Reduced IL-10 production in btk^–/– DCs. BMDCs were incubated with PBS or 1–100 ng/ml LPS for 24 h. IL-10 secreted into culture media was measured by ELISA. No detectable IL-4 was produced (data not shown). *, P < 0.05 (vs. the WT control; Student's t test). Results (mean ± SEM) shown are representative of five independent experiments.

Fig. 6.

Btk positively regulates Stat3 activity mainly through autocrine secretion of IL-10. (A) WT and btk^–/– BMDCs were left unstimulated or stimulated with 1 μg/ml LPS for the indicated periods. The cells were lysed and analyzed by immunoblotting with anti-phospho-Stat3(Tyr-705), anti-phosho-Stat3(Ser-727), anti-phospho-Stat1(Tyr-701), anti-phospho-MAPK(Thr-202/Tyr-204), or anti-Btk. The blots were reprobed with anti-Stat3, Stat1, and anti-ERK to check for their expression. Results shown are representative of seven (Stat3) or three (others) experiments. (B) DNA-binding activities of Stat3 in BMDCs stimulated by LPS for the indicated periods were measured by ELISA-based binding assays. Specificity of Stat3 binding to the plate-bound Stat3 consensus oligonucleotide was confirmed by strong competition by free WT, but not mutant, oligonucleotide. **, P < 0.005 (vs. the WT cells; Student's t test). Similar results (mean ± SD) are reproduced in three independent experiments. (C) EMSAs were also performed by using ³²P-labeled WT or mutant oligonucleotide as a probe. Position of Stat3/DNA complexes is indicated.
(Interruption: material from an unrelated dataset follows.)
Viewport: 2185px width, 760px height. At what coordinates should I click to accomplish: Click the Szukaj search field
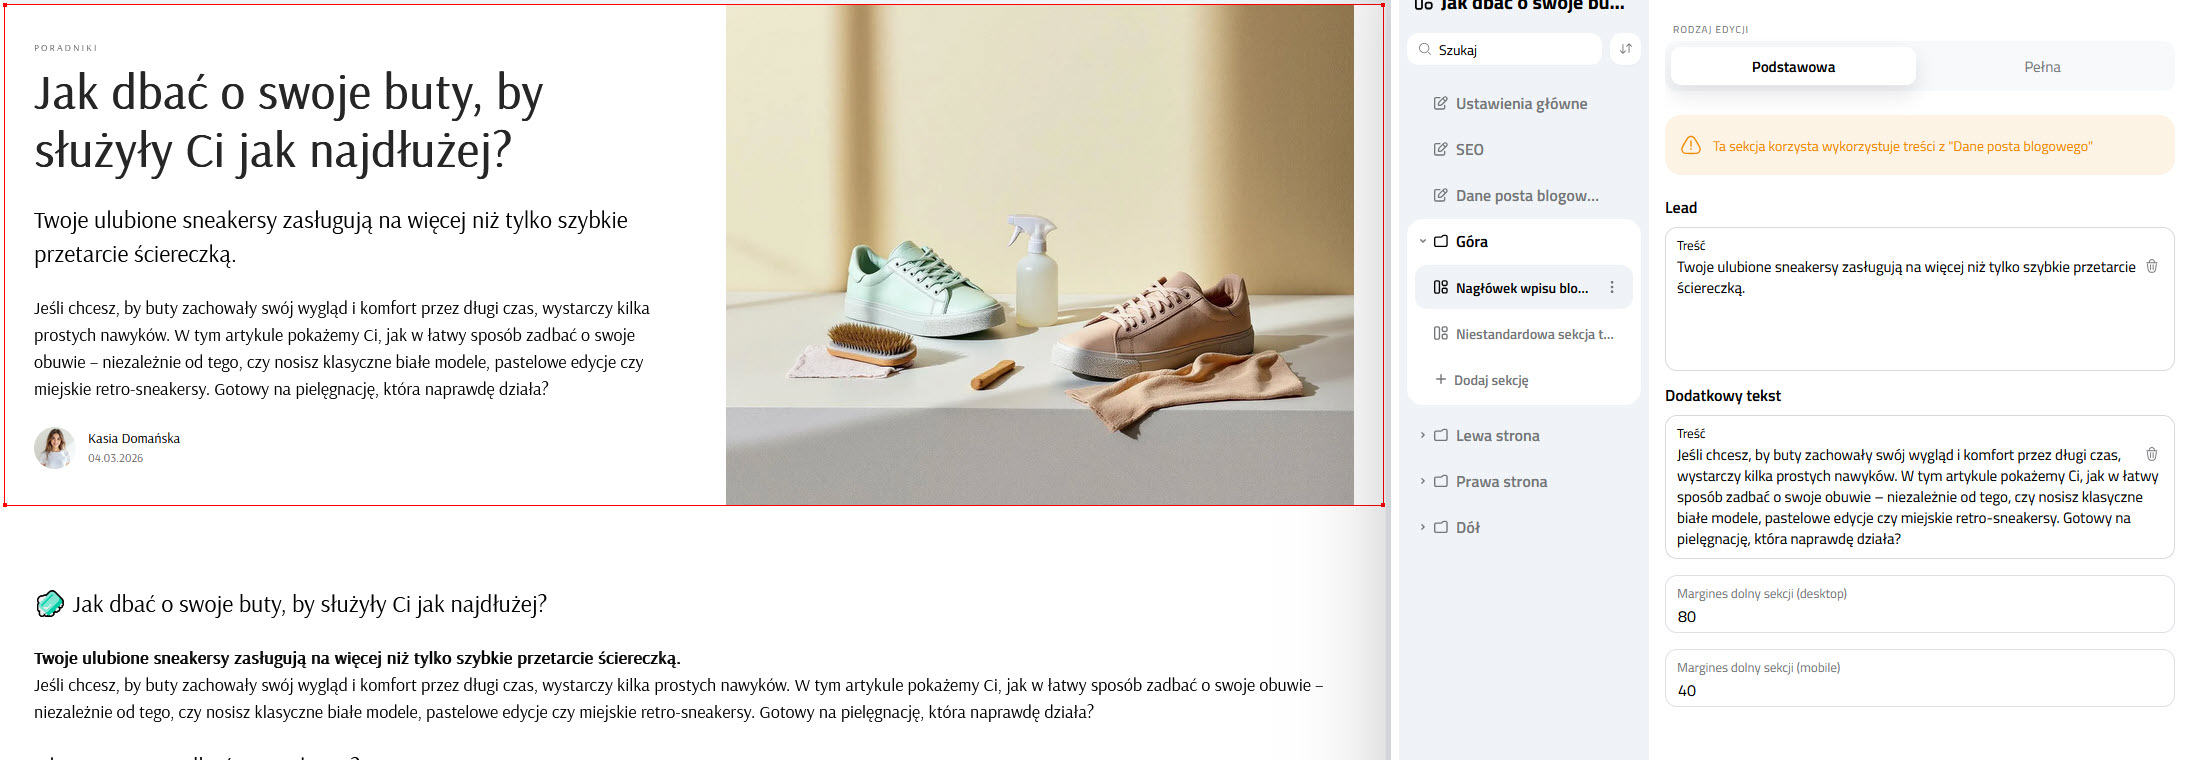[1513, 50]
Similar results are reproduced in three independent experiments. (D) WT BMDCs were preincubated with the indicated concentrations of terreic acid (TA) for 30 min before stimulation with LPS for the indicated periods. The cells were analyzed by immunoblotting with anti-phospho-Stat3(Tyr-705) or anti-phospho-Stat3(Ser-727). The blots were reprobed with anti-Stat3. The results shown were reproduced in two additional experiments. (E) Wt and btk^–/– BMDCs were left unstimulated or stimulated with 100 ng/ml LPS for the indicated periods. Amounts of IL-10 and IL-6 secreted into medium were measured by ELISA. *, P < 0.05 (vs. the WT cells; Student's t test). Similar results (mean ± SEM) were reproduced in another experiment. (F) WT and btk^–/– BMDCs were left unstimulated or stimulated with 20 ng/ml mouse recombinant IL-10 for the indicated periods. (G) WT and btk^–/– BMDCs, pretreated with a neutralizing anti-IL-10 mAb for 60 min, were left unstimulated or stimulated with 1 μg/ml LPS for the indicated periods. Cell lysates were analyzed by immunoblotting for Tyr-705 phosphorylation followed by reprobing with anti-Stat3. Results shown in F and G are representative of two independent experiments.